Un policier de la GRC vient d’être accusé de voies de fait à Campbellton. L’agent Pierrick Caron a été filmé en train de donner de nombreux coups de poing à un homme retenu au sol par une troisième personne. De toute évidence, le rapport de force était inégal, mais le policier continuait de frapper sa victime à grands coups, y compris à la tête.
L’incident est survenu il y a un an. Des citoyen·nes en colère avaient par la suite manifesté dans les rues de Campbellton contre l’excès de violence exercée par le policier dans cette affaire. Quelle surprise ce fut de voir qu’un an plus tard, des accusations étaient portées contre le policier, ce qui n’arrive que très rarement.
En effet, lorsqu’ils causent des blessures graves ou qu’ils tuent quelqu’un dans le cadre de leurs fonctions, les policiers et policières ne sont à peu près jamais accusés de quoi que ce soit. Ce fut le cas récemment dans l’histoire de Chantel Moore, dont tout le monde se souvient, ou encore de Michel Vienneau, cet homme d’affaires de la Péninsule acadienne qui avait par la suite été disculpé de tout reproche.

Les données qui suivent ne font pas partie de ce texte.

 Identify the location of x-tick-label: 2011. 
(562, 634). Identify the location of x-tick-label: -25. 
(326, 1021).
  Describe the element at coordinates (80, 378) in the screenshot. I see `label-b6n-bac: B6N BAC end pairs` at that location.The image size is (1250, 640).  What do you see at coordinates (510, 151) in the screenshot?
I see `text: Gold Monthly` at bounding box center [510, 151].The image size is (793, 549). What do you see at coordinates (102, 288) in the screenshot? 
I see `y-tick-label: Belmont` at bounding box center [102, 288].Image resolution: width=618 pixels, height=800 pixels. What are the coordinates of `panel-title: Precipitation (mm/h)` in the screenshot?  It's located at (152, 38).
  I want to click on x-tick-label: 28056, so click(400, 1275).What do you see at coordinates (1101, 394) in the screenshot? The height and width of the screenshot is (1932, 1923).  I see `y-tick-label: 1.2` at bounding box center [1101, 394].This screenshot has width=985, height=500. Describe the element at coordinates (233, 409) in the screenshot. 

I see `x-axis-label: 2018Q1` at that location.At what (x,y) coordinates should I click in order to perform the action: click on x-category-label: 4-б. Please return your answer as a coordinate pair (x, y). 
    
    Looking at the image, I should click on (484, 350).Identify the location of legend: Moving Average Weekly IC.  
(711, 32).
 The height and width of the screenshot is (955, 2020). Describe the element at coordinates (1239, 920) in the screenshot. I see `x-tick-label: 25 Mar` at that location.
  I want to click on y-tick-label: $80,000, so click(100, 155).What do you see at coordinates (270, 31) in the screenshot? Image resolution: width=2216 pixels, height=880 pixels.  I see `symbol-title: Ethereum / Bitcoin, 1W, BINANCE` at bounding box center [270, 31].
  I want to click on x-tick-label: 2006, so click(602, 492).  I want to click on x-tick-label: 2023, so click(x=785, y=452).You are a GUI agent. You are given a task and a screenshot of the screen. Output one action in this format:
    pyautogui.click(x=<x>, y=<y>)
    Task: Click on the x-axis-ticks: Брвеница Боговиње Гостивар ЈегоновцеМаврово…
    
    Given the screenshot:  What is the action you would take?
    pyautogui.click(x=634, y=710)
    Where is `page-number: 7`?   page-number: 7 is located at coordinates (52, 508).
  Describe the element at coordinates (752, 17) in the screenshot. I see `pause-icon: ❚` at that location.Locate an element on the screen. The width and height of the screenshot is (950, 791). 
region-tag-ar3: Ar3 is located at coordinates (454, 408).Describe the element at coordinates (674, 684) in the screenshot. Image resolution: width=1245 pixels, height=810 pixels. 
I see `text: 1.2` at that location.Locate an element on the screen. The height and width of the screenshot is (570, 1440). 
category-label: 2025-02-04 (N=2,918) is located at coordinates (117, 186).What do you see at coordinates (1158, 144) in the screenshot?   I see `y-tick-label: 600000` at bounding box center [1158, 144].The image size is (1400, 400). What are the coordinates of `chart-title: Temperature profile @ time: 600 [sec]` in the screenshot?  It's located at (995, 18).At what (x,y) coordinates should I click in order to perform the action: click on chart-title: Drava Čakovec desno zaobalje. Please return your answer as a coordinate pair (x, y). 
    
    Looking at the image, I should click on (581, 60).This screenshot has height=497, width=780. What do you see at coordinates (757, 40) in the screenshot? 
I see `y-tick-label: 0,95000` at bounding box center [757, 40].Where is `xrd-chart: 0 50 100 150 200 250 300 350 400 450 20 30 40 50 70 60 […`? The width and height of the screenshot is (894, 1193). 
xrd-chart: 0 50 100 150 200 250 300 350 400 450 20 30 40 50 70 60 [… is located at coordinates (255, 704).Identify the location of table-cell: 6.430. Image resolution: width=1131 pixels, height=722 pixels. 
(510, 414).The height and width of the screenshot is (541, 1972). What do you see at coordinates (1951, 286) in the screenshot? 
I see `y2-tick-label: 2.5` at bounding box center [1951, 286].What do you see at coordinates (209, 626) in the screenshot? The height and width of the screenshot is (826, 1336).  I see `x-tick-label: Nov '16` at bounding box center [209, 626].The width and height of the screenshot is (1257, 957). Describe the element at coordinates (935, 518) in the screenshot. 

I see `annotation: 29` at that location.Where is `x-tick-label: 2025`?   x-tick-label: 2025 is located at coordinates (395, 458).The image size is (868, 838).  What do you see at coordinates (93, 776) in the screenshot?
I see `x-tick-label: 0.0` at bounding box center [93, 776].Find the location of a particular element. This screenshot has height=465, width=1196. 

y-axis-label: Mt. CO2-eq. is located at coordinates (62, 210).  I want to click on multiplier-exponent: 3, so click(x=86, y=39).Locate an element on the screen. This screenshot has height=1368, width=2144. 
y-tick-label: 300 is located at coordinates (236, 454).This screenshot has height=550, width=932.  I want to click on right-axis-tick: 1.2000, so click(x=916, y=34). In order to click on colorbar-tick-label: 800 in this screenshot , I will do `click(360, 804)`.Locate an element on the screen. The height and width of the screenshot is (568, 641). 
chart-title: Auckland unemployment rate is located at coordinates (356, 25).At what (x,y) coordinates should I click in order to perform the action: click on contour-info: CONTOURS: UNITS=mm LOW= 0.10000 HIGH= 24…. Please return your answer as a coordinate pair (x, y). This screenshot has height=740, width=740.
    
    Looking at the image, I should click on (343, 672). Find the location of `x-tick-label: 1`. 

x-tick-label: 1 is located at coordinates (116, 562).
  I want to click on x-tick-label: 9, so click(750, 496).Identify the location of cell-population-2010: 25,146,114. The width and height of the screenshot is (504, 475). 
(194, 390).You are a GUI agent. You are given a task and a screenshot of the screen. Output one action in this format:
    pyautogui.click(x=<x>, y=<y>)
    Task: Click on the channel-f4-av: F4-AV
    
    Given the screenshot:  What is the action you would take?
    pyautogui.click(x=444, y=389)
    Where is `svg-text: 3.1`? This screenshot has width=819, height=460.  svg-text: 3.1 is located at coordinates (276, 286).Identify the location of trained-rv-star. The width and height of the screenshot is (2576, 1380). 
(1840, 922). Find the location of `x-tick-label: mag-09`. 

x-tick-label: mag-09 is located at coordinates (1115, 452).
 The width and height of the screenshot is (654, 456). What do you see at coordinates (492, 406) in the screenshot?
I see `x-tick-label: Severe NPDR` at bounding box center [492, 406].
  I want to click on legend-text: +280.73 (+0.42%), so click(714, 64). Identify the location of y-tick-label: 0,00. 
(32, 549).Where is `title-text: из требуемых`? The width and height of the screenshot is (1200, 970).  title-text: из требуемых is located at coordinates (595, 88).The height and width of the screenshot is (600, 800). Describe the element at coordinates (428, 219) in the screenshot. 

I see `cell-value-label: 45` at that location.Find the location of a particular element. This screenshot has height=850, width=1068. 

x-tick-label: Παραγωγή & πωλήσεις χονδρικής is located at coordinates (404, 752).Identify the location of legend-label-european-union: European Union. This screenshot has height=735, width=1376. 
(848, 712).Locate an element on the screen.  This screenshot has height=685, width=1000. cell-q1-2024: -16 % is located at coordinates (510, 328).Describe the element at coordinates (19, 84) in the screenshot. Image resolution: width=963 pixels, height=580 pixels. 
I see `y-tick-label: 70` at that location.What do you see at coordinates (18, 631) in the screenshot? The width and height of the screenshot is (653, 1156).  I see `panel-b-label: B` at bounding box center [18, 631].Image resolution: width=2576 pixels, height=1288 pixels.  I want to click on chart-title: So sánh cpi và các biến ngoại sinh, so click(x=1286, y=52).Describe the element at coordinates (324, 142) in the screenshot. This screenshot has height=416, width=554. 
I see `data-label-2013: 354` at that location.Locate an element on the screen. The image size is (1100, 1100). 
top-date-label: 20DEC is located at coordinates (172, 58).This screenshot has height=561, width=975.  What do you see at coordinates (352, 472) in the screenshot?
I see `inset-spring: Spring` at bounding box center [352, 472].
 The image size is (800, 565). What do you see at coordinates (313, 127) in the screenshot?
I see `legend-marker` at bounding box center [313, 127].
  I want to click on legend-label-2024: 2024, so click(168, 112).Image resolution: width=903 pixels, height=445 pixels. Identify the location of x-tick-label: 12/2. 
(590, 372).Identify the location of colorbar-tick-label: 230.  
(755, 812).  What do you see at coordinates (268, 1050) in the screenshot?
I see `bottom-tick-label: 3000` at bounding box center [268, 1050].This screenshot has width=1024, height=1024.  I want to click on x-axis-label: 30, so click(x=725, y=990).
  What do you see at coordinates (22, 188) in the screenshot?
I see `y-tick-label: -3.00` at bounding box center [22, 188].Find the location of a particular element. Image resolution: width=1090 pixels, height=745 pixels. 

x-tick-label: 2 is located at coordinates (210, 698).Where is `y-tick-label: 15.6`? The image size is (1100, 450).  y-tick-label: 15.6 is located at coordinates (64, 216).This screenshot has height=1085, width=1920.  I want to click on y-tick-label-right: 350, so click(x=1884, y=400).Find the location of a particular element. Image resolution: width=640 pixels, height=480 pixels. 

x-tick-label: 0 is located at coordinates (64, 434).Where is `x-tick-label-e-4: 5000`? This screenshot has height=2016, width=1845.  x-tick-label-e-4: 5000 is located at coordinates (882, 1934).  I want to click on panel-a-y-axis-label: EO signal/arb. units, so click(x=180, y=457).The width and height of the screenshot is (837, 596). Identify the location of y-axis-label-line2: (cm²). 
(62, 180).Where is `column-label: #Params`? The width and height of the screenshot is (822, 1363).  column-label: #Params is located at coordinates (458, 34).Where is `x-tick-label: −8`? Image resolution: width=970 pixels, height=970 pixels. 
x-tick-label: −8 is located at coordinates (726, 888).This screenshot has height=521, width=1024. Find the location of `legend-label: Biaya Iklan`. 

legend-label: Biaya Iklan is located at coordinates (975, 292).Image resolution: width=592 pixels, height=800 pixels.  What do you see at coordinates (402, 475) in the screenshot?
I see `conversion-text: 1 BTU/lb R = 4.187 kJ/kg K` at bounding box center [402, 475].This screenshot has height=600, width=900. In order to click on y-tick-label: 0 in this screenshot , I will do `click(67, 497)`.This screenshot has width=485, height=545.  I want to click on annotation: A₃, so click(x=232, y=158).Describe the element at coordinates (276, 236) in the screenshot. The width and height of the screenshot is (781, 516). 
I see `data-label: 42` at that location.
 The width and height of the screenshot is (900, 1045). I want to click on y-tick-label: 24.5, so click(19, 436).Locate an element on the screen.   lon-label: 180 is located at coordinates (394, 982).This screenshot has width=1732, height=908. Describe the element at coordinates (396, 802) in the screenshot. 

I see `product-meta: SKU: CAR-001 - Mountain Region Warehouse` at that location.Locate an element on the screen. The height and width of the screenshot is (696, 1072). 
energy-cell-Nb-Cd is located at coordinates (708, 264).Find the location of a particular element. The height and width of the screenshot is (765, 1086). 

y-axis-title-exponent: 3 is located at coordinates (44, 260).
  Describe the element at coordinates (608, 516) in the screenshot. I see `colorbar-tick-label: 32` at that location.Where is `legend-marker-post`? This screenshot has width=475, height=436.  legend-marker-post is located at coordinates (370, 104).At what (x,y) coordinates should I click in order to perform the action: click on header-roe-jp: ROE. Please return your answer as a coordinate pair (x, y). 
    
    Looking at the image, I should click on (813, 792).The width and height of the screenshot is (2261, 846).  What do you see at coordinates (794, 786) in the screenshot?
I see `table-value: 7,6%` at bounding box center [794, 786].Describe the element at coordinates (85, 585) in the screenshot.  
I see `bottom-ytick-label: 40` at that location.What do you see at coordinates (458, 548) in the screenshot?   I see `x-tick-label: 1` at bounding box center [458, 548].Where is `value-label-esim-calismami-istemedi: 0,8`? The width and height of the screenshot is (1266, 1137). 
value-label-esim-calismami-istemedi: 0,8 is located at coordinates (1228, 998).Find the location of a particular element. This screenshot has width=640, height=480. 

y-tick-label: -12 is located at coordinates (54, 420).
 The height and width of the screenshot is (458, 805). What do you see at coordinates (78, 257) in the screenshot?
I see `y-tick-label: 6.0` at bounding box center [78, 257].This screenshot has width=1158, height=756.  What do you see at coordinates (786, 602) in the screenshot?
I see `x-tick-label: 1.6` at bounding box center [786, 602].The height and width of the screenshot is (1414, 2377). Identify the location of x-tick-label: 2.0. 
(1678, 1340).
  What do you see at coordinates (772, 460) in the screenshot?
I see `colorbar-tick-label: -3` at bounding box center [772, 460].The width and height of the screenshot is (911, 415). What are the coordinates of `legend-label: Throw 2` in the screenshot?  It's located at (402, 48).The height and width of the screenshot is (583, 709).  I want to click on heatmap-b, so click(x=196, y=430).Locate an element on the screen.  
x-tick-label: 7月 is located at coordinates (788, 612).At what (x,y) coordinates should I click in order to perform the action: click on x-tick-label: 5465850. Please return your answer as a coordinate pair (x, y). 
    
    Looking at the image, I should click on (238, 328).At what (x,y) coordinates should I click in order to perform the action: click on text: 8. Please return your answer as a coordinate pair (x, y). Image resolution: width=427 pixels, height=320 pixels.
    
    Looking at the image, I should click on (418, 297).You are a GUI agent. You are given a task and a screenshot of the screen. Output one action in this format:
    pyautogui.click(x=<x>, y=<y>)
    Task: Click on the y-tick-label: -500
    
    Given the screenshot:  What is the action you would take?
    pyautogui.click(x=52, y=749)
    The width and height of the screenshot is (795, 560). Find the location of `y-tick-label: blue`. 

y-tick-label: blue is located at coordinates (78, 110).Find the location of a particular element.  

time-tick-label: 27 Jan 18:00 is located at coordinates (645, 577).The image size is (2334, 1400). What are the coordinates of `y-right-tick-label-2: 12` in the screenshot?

On demande aux policiers de ne jamais utiliser de force excessive, mais lorsque c’est le cas, il ne semble pas y avoir de conséquences aux gestes qu’ils posent. Même lorsque la « police de la police », qui s’appelle le Bureau des enquêtes indépendantes, fait une enquête à la suite d’un incident grave impliquant un policier, ces derniers s’en sortent toujours bien : des 117 enquêtes menées par le Bureau des enquêtes indépendantes entre 2016 et 2020, aucune n’a mené à l’accusation de policiers ou policières. Comme si la police ne faisait jamais rien de mal, comme si elle n’abusait jamais de son pouvoir, comme si elle était toujours irréprochable. Mais pourquoi en serait-il autrement, puisque le Bureau des enquêtes indépendantes est composé en grande partie de policiers et policières à la retraite qui ont automatiquement tendance à protéger les leurs.
Pour que la « police de la police » soit autre chose que de la poudre aux yeux pour faire taire ceux et celles qui réclament justice lorsque la police abuse de son pouvoir, il faudrait qu’au moins la moitié des équipes d’enquête soient composée de représentant.e.s du public, y compris de criminologues et de représentant.e.s des victimes. Il faudrait aussi une représentation équitable des minorités visibles, des autochtones et des femmes. Mais la police n’aime pas qu’on se mêle de ses affaires et ne démontre aucun intérêt à changer quoi que ce soit. Seul le gouvernement pourrait changer les choses, et pour cela, il faudrait de la volonté politique. Si la tendance se maintient, ce n’est pas pour demain.
D’ici à ce que cela change, avant même que l’enquête commence au sujet de l’incident qui s’est produit à Campbellton l’an dernier, croire que le policier inculpé sera reconnu coupable de voies de fait relève d’une naïveté digne des contes de fées.
Bernadette Landry est une militante qui écrit pour la COOP Média NB.